Enfin une alternative crédible

Le châssis satisfait pleinement aux besoins avec un comportement rigoureux et un bon confort. Pas de quoi renverser la BMW, mais bien assez pour ne pas démériter. On lui reprochera malgré tout un poids trop élevé et haut perché, mais rien de rédhibitoire une fois la moto en mouvement. La qualité de finition de la Super Ténéré semble soignée mais nous émettons de sérieux doutes sur la résistance au temps des serrures des valises latérales, valises assez peu probantes au demeurant: haut perchées, elles n’acceptent pas de casque (et nous n’avons pas trouvé de crochets pour accrocher ceux-ci sous la selle).
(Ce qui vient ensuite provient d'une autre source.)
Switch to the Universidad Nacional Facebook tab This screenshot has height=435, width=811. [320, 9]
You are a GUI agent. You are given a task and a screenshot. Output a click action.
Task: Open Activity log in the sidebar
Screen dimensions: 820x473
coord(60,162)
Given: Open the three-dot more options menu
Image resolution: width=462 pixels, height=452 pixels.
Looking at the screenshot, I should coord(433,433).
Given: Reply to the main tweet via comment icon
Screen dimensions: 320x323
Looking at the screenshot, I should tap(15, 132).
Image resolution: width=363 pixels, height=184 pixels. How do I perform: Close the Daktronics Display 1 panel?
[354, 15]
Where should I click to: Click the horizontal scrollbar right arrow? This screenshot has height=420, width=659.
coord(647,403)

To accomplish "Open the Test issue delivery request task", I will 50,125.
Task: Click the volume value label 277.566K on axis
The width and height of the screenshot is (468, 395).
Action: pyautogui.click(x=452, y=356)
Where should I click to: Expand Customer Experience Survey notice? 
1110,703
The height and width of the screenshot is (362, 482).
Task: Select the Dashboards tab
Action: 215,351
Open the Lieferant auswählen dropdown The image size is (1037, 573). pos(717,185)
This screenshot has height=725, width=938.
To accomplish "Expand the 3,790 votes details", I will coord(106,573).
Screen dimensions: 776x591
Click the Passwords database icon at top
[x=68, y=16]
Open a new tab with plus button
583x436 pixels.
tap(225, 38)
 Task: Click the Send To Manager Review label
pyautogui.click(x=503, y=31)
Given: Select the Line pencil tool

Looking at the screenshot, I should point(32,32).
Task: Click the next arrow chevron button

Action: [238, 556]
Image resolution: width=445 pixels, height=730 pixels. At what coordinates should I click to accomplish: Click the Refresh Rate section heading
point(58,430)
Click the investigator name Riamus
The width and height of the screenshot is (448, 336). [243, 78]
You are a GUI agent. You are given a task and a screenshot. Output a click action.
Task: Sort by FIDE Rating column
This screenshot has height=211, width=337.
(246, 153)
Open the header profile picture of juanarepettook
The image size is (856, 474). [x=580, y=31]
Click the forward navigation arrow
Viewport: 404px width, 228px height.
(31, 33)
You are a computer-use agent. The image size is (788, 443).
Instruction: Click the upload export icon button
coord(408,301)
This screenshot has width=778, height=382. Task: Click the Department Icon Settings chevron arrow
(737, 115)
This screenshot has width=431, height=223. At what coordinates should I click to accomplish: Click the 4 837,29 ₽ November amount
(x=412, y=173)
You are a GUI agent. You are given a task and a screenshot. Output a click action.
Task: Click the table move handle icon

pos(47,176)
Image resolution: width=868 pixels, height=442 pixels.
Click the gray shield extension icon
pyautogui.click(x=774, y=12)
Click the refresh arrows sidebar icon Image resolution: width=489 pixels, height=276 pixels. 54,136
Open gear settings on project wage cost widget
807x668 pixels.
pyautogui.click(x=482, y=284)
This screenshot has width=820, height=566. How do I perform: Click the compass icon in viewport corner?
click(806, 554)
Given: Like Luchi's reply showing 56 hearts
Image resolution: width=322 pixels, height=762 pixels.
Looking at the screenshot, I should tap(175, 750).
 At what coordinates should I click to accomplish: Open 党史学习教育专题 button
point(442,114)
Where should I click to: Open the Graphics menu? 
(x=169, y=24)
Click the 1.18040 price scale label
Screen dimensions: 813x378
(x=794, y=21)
La Yamaha Super Ténéré tire admirablement bien son épingle du jeu, sans toutefois arriver à déboulonner celle qui semble décidément… indéboulonnable. Seul le prix (ou une allergie à la BMW) pourra objectivement faire pencher la balance en faveur de la Yamaha. A prix quasi égal, soit 14.990 € pour la Yam, celle-ci offre en prime l’anti-patinage, l’ordinateur de bord, les valises latérales, les protège-mains et les jantes à rayons, toutes options à rajouter au prix de la BMW. Il n’empêche, voici enfin une alternative crédible à la teutonne, il n'était que de voir l'intérêt qu'elle a suscité parmi les spectateurs des toujours aussi passionnants Bikers' Classics!